I can Do Anything I Set My Mind To
“I can do anything I set my mind to” is a common catchphrase of the “empowered” Generation X. But is it true?
Just because you may be capable of achieving something doesn’t mean you should. I’m not just talking about evil things. I’ll give you a personal example. I could continue my tertiary education and in 18mths full time or 36 months part time I could have my Masters Degree. I’ve always wanted to be very well educated. However, that would mean putting my children in day care and school. Possibly also before and after school care. It would pressurise my time, giving me less time to do the housework. It would give me less time to spend with my kids. It would leave me with less energy to serve others and be hospitable. It would be wrong to pursue this.
In many ways, mankind is capable of almost anything it sets its mind to. As the papers attest to. But that doesn’t mean that we should. And believing that “I can do anything I set my mind to” is just plain wrong. It is new age mantras and selfishness. God is able to do anything (Matt 19:26). We are not. Phrases like that take the focus off God and onto ourselves.
I could set my mind to learning the piano and that’s probably within my ability. But if I was to set my mind to writing a concerto that I am invited to play for the Queen, I am going to be sorely disappointed and waste my life in the process. My God-given talents and abilities are not in that area.
At the same time, I am a writer. A published writer, with articles in several magazines. So it would seem within my skill set and God given abilities to “set my mind to” writing a book and having it published. Maybe even on the New York Times Best-seller list. It’s not going to happen. No matter how many hours of neglecting my children and my God-given responsibilities at home (Titus 2:5) I waste on “my book”, it’s not going to happen. Deciding I am capable of this since I have set my mind to it means I will make lots of selfish decisions. I could put of having another child, since it would interrupt my writing plans, or resent a child I have conceived because it interferes with my plans (and if I wasn’t a Christian, perhaps abort the baby because it doesn’t fit in with the my plans for me to write a book). I could put my kids in school and day care because it’s best for me, in my quest for self-fulfilment, to be able to achieve what I want to achieve.

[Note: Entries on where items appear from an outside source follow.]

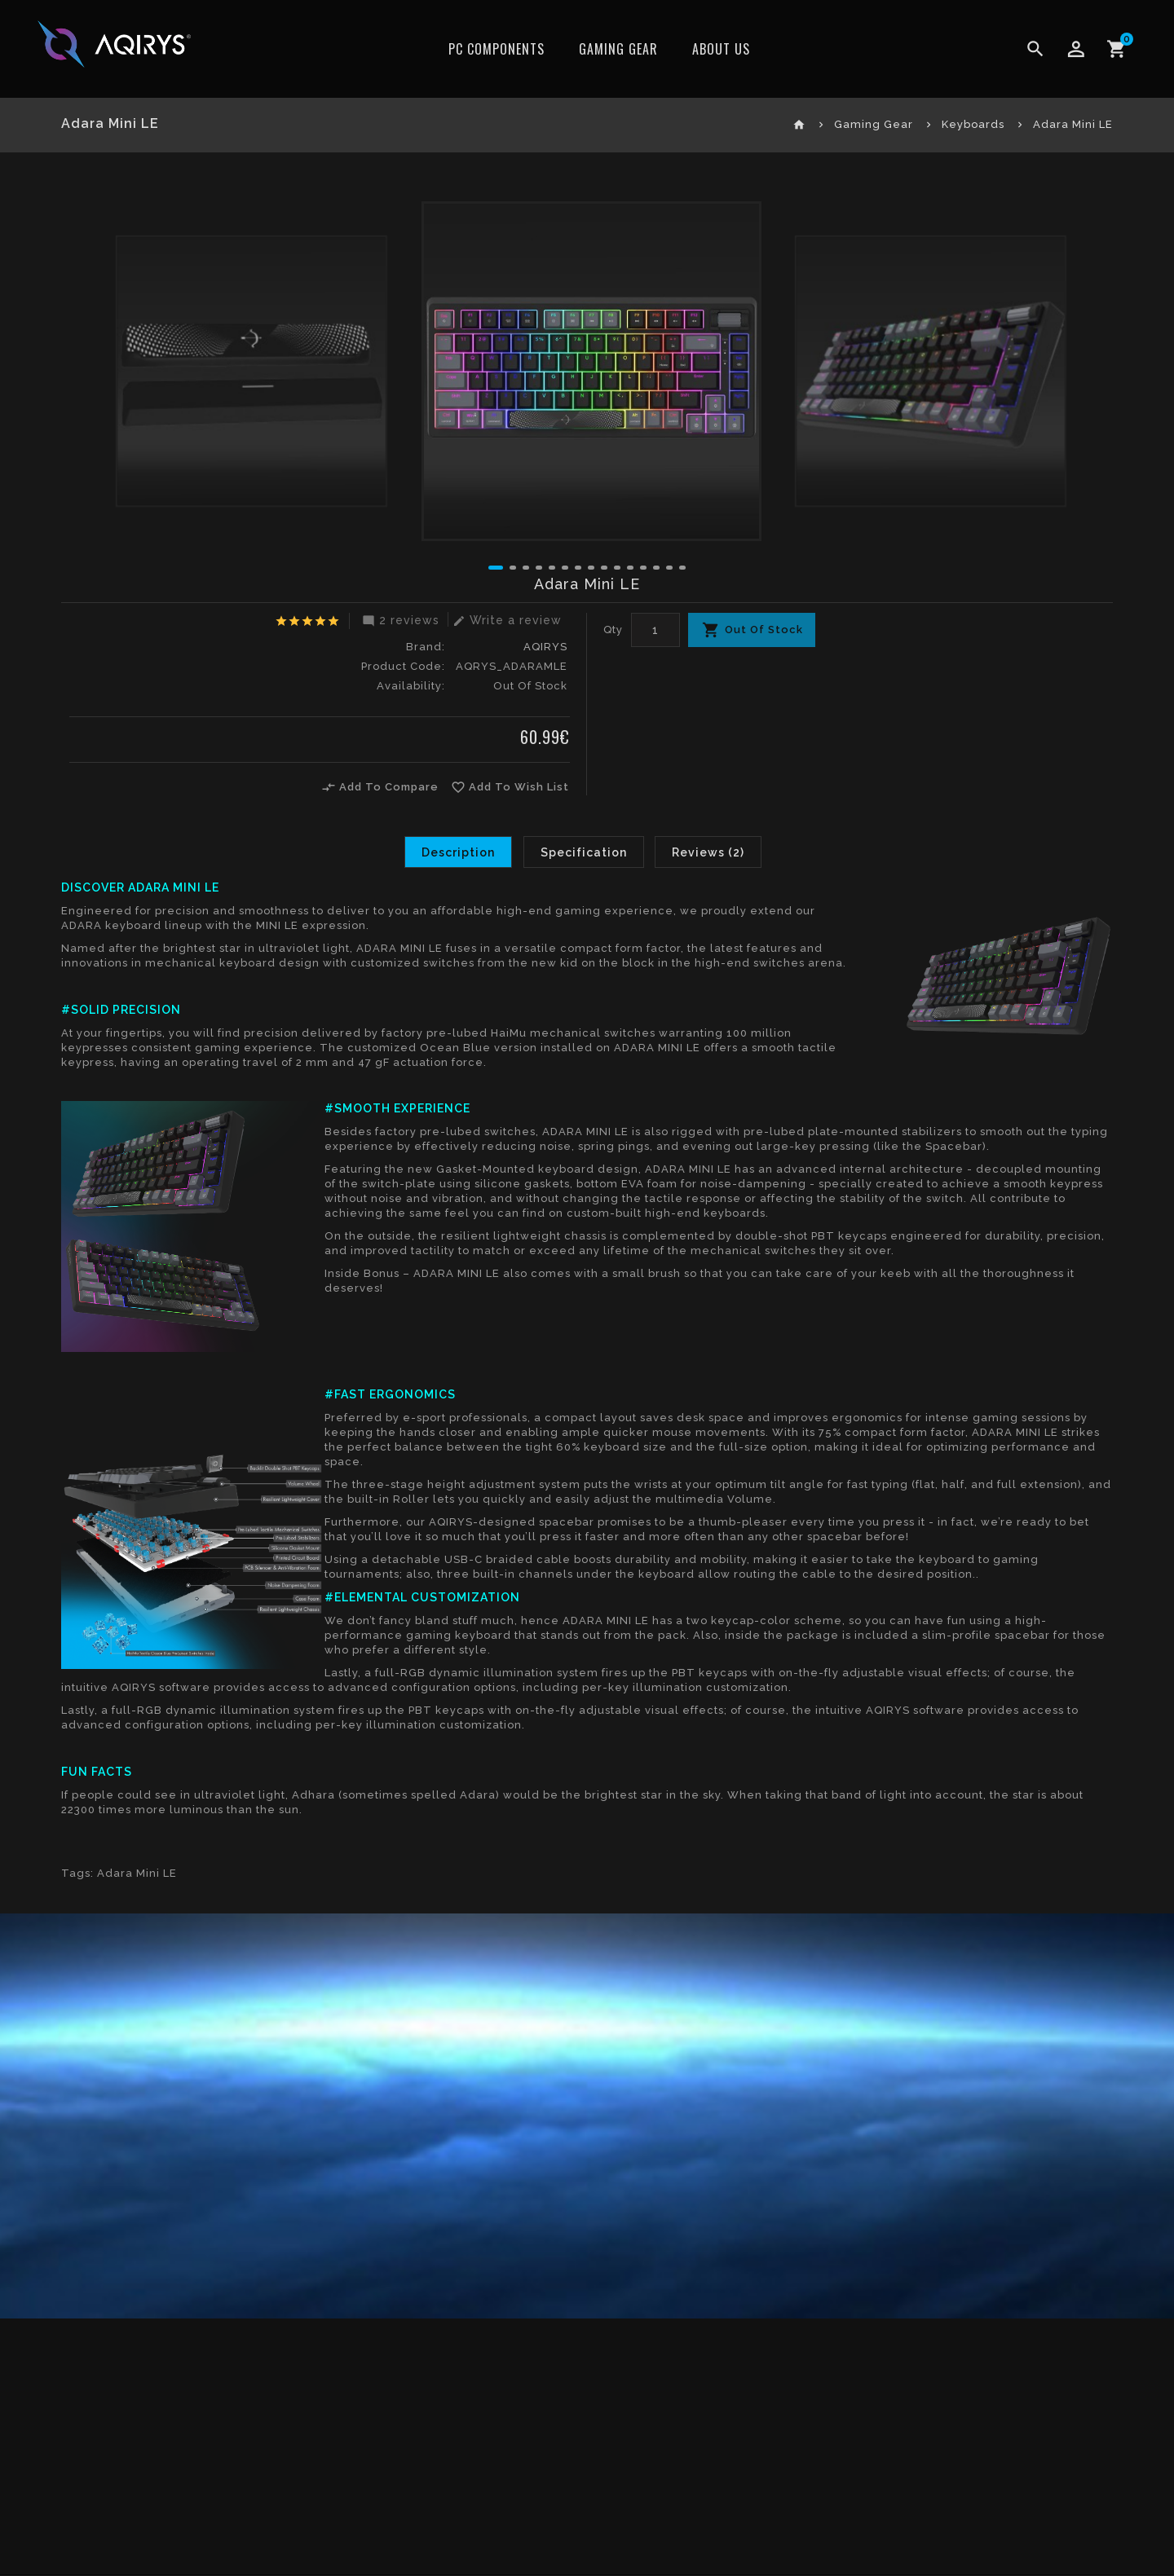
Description (458, 852)
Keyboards (973, 124)
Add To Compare (380, 787)
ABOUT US (721, 49)
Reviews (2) (709, 852)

Women can and do abandon their husbands, children and families in a quest for self-fulfilment. Some divorce their husbands, leave without the kids because their families are dragging them down and preventing them from achieving their goals, progressing in their career and being their best. Some simply retreat into a selfish world where everything revolves around “me” and their current project or goal. Some “farm out” their children on all available occasions for some “me time” or time to work on their goals, and end up not knowing their children. It’s common. I’ve seen it and if it wasn’t a breach of privacy and professional ethics, I could name person after person, mother after mother who has done this.

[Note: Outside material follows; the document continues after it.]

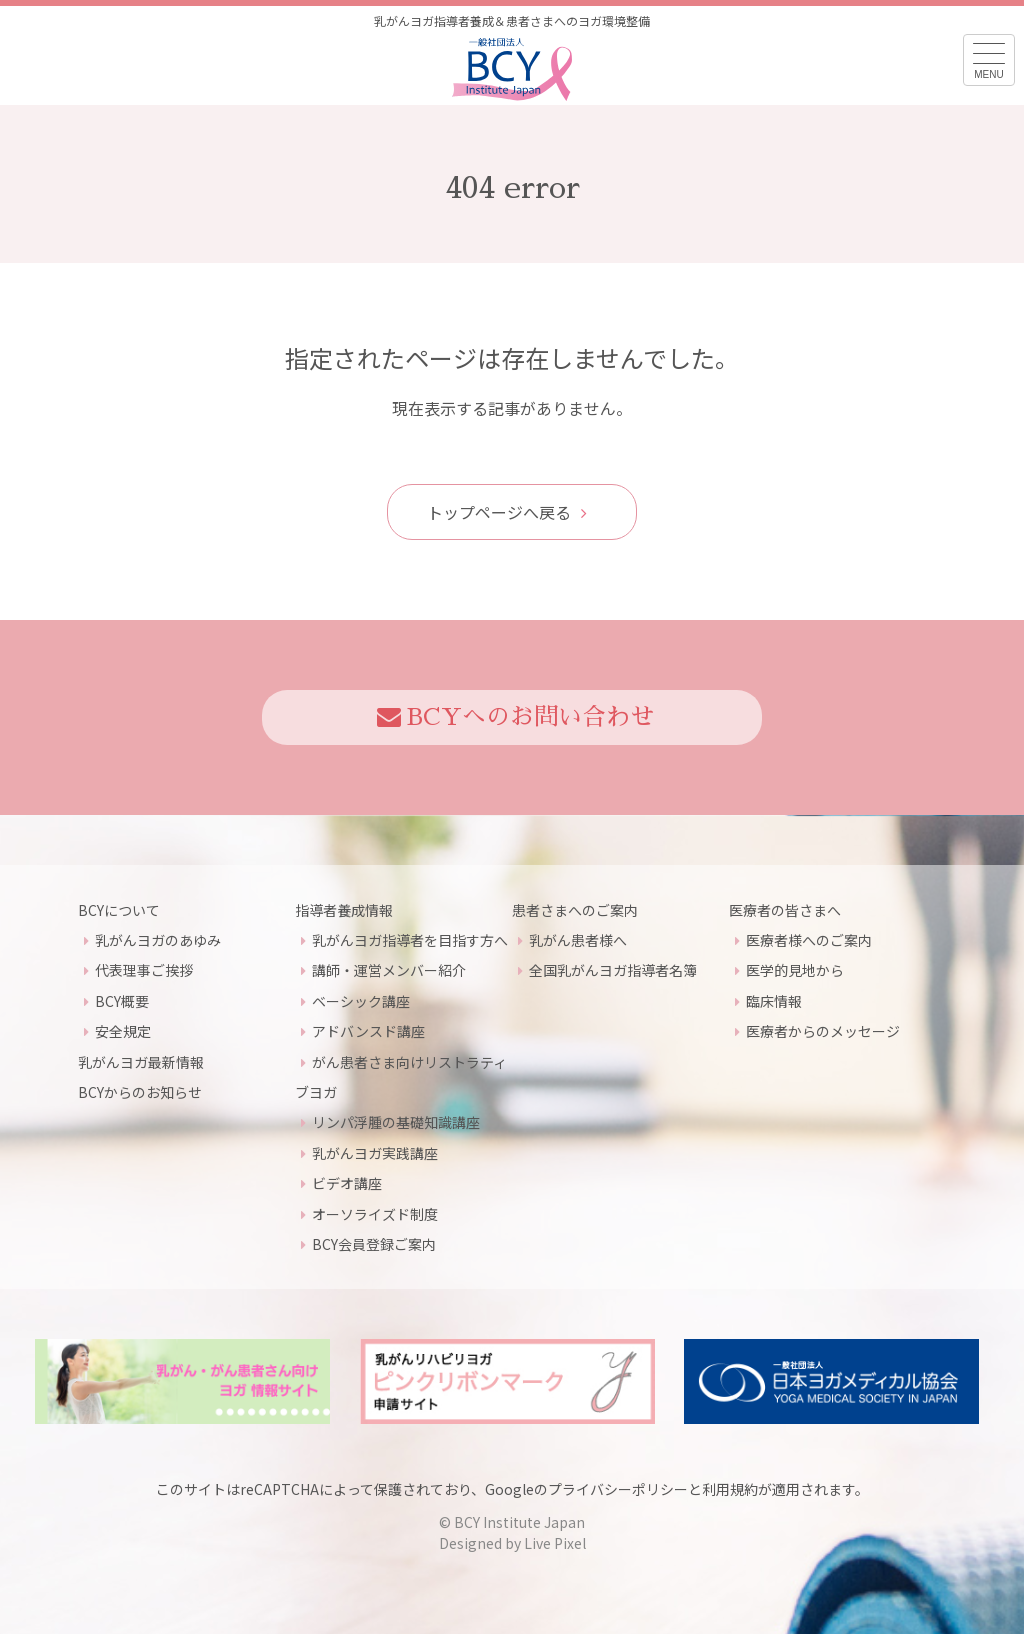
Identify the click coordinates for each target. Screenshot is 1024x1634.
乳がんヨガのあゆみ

Not all ambition is sinful. Without ambition and guts against the odds, we would never have aeroplanes, computers and all sorts of other technologies. We may never have had some of Beethoven’s music or Monet’s art. We may never have seen Australia discovered. But “I can do anything” is not Godly.
Self-fulfilment is not the purpose of life. Nor will it be found in pursuing our own selfish goals. True fulfilment is found in seeking first His kingdom (Matt 6:33), in pursuing justice and mercy and walking humbly before God (Micah 6:8) and in fearing (in the sense of deep respect) and obeying God (Ecc 12:13).